You Can't Resist Anxiety to Reduce Anxiety
It is tempting to resist anxiety to try to reduce it, but that's not the way to go. No one wants to live with anxiety because it's controlling. When anxiety invades our thoughts, emotions, and behaviors, it traps us in its cage and lives our lives for us. When trapped, people instinctively fight back. Not wanting to remain stuck, it's natural to resist anxiety by arguing with anxious beliefs. However, to argue requires thinking about those anxious thoughts and ruminating over them, which keeps us focused on them. Struggling against anxiety tightens the trap door. When we relax enough to shimmy out of anxiety's tight grasp, we can open the door of the cage and fly free. Doing so involves a different approach.
How to Stop Resisting Anxiety, and Reduce It Instead
To resist anxiety is to struggle with anxiety. To replace anxiety with inner peace requires a shift away from struggle and resistance to one of a relaxed presence. Truly and deeply reducing anxiety involves something that might seem uncomfortable at first but with practice becomes second nature. To replace anxiety with a sense of ease with yourself and your life, allow it to just be there while you become still and shift your focus to better, more relevant things.
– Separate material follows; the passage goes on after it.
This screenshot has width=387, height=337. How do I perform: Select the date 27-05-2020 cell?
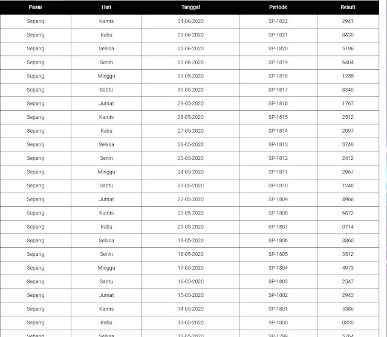(x=190, y=131)
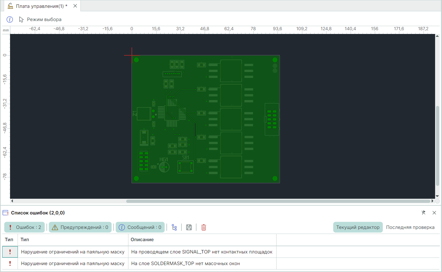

This concept comes to us from the millennia-old tradition of mindfulness. Mindfulness is practiced in its own right, as a stand-alone way of existence, and it has been incorporated into modern mental health approaches such as acceptance and commitment therapy (ACT). In ACT, mindfulness is an integral part of the skill of acknowledging problems like anxiety, separating from them, and focusing on what is present in your real, tangible world (as opposed to intangible anxious thoughts). These components that form part ACT are known as acceptance, defusion, and being present (mindfulness). They offer an approach to reducing anxiety that helps us relax rather than resist the anxiety.
Acceptance involves recognizing your anxiety--the negative thoughts you're having, the emotions, and things you are doing or not doing because of worry and fear. Once you're aware of it beyond a vague, albeit strong, feeling of agitation, you can accept its presence. Just acknowledge that you are experiencing anxiety, and accept that this anxiety exists. Of course, this won't make your anxiety disappear. What it does is position you to become freer.
Defusion is de-fusing, or un-attaching, yourself from your anxiety. You've accepted that its there and let go of your need to struggle against it. Now you can separate yourself from it. You are not your anxiety. You are so much more than worries and fears. Those are things that you deal with; they're not who you are. When you're struggling against and resisting anxiety, though, you fuse with it. You're stuck to it. It feels like it is you. It is not you, but it has attached itself to you. It's time to get it off. This is a process rather than a one-step, quick fix. One powerful component of defusion is mindfulness.
Mindfulness helps with defusion, but it also stands on its own. Mindfulness is a way of living your life, moment by moment. Rather than being caught in your anxious thoughts and worries, you choose to let them be there and detach from them by shifting your focus on the present moment. You live where you are, and you live it fully because you are paying attention to real things and people rather than worries about them. Look at, truly see, what's going on around you. Listen to it. Feel it and smell it. If it's edible, taste it. With mindfulness, you're immersed in your life rather than stuck ruminating about worries and fears.
Acceptance, defusion, and mindfulness work together. Each one allows the others to happen. The more you consciously accept, separate, and attend to the present, the more natural it becomes. Anxiety is so strong and, in many cases, has been around for years, and shifting your way of being and focusing isn't always easy. When you become aware that anxiety has resumed control, gently accept that fact, separate yourself from the content of your thoughts, and immerse yourself in your present moment.
Resisting Anxiety Isn't as Helpful as Relaxing to Reduce Anxiety
Mindfulness, acceptance, and defusion work because they allow you to relax. I invite you to watch the video for more on why resisting anxiety isn't helpful.
APA Reference
Peterson, T.
(2020, January 30). You Can't Resist Anxiety to Reduce Anxiety, HealthyPlace. Retrieved
on 2024, November 22 from https://www.healthyplace.com/blogs/anxiety-schmanxiety/2020/1/you-cant-resist-anxiety-to-reduce-anxiety
Author: Tanya J. Peterson, MS, NCC, DAIS
You had me on the title alone! This is so true, and such a huge shift in perspective to realize. I love the visual used in the video -- spot on! Your parts about the acceptance (and then defusion and mindfulness) hit the nail on the head. Anxiety wants to be acknowledged, it wants to be heard, but it doesn't have to be fed. I think many worry that if we even address our anxiety we are feeding it and will only make it worse, but by attempting to ignore it or push against it, that's what actually causes it to grow. Very well thought out.